• _Activity_: Answer with the exact lines of the following material from the one containing "See all amenities (82, 2246)" through the one containing "ตกลง (2123, 1654)", both end lines included.

Start of Excerpted records

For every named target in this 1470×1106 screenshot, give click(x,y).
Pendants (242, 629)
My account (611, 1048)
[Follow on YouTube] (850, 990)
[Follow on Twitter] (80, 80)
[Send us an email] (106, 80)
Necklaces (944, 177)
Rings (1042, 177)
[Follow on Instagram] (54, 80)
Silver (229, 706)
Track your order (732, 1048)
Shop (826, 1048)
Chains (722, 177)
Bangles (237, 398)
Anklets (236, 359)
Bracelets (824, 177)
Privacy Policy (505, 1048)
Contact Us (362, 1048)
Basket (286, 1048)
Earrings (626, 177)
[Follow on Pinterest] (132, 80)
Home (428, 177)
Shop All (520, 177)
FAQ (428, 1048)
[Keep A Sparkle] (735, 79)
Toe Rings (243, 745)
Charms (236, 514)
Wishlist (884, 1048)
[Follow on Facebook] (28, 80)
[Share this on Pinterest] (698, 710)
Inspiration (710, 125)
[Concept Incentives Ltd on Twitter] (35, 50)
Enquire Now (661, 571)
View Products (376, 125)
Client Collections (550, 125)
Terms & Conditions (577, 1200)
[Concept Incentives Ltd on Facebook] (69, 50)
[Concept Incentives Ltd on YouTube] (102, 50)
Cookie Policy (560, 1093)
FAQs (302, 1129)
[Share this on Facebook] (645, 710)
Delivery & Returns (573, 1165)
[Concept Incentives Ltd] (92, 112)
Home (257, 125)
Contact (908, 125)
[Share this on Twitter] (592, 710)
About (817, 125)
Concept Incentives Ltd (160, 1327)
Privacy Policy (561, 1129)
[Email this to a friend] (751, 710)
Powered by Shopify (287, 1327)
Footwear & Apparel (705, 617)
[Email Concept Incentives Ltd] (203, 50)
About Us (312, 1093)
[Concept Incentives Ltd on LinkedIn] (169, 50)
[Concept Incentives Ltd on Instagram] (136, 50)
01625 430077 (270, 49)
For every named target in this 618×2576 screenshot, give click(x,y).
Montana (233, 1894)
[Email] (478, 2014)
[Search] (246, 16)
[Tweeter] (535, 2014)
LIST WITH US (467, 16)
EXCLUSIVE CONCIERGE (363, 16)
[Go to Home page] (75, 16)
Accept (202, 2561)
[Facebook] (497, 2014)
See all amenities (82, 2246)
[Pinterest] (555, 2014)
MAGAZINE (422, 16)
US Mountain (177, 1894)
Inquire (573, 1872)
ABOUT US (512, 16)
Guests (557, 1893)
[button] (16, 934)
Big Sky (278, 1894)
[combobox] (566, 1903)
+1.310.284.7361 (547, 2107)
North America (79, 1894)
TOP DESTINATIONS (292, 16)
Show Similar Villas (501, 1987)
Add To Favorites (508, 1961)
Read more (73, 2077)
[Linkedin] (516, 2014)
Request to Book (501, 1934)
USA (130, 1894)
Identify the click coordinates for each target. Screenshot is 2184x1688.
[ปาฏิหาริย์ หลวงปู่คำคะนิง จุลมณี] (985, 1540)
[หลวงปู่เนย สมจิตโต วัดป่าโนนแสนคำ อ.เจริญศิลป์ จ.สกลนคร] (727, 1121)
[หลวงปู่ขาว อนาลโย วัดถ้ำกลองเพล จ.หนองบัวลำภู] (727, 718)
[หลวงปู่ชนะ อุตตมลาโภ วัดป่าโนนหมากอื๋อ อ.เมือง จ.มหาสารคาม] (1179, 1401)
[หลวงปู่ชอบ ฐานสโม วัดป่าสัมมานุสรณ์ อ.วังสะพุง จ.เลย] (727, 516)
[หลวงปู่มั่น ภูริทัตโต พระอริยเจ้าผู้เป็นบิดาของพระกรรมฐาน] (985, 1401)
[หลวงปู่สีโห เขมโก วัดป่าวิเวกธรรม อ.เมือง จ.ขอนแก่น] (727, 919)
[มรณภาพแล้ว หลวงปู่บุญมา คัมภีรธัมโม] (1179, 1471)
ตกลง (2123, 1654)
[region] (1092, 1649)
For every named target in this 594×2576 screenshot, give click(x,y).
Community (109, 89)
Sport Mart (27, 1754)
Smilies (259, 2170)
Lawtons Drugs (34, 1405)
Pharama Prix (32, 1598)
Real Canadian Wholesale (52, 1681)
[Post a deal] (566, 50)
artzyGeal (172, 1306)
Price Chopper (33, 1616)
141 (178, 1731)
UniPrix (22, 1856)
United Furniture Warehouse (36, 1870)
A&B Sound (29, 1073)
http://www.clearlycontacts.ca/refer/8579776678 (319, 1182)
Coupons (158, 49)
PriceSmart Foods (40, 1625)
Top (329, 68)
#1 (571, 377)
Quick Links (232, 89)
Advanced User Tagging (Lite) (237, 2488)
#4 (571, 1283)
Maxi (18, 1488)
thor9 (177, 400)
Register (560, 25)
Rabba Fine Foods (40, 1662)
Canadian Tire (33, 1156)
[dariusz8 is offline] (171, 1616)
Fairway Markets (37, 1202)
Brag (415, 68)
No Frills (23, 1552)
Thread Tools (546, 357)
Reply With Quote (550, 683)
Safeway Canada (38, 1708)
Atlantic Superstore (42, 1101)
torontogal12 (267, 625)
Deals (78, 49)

End of Excerpted records

• _Task output_:
See all amenities (82, 2246)
[Pinterest] (555, 2014)
MAGAZINE (422, 16)
US Mountain (177, 1894)
Inquire (573, 1872)
ABOUT US (512, 16)
Guests (557, 1893)
[button] (16, 934)
Big Sky (278, 1894)
[combobox] (566, 1903)
+1.310.284.7361 (547, 2107)
North America (79, 1894)
TOP DESTINATIONS (292, 16)
Show Similar Villas (501, 1987)
Add To Favorites (508, 1961)
Read more (73, 2077)
[Linkedin] (516, 2014)
Request to Book (501, 1934)
USA (130, 1894)
Identify the click coordinates for each target. Screenshot is 2184x1688.
[ปาฏิหาริย์ หลวงปู่คำคะนิง จุลมณี] (985, 1540)
[หลวงปู่เนย สมจิตโต วัดป่าโนนแสนคำ อ.เจริญศิลป์ จ.สกลนคร] (727, 1121)
[หลวงปู่ขาว อนาลโย วัดถ้ำกลองเพล จ.หนองบัวลำภู] (727, 718)
[หลวงปู่ชนะ อุตตมลาโภ วัดป่าโนนหมากอื๋อ อ.เมือง จ.มหาสารคาม] (1179, 1401)
[หลวงปู่ชอบ ฐานสโม วัดป่าสัมมานุสรณ์ อ.วังสะพุง จ.เลย] (727, 516)
[หลวงปู่มั่น ภูริทัตโต พระอริยเจ้าผู้เป็นบิดาของพระกรรมฐาน] (985, 1401)
[หลวงปู่สีโห เขมโก วัดป่าวิเวกธรรม อ.เมือง จ.ขอนแก่น] (727, 919)
[มรณภาพแล้ว หลวงปู่บุญมา คัมภีรธัมโม] (1179, 1471)
ตกลง (2123, 1654)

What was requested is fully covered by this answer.